• _SET EXERCISE_:
Count the lines in the records below that contain the string "Instruction", treating uppercase and lowercase as distinct, and reply with the number alone.

• _Records for pointing at text and elements_:

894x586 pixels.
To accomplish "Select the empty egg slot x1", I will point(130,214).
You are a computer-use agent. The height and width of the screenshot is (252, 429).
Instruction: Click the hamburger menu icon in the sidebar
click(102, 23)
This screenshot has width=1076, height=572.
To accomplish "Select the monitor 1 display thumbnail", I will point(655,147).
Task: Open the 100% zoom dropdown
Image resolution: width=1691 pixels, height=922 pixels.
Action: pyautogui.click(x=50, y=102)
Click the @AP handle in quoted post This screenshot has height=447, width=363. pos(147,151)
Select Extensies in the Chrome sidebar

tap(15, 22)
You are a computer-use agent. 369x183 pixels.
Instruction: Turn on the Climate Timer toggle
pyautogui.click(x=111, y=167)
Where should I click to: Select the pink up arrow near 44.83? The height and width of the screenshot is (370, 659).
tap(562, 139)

• _ANSWER TO THE TASK_:
2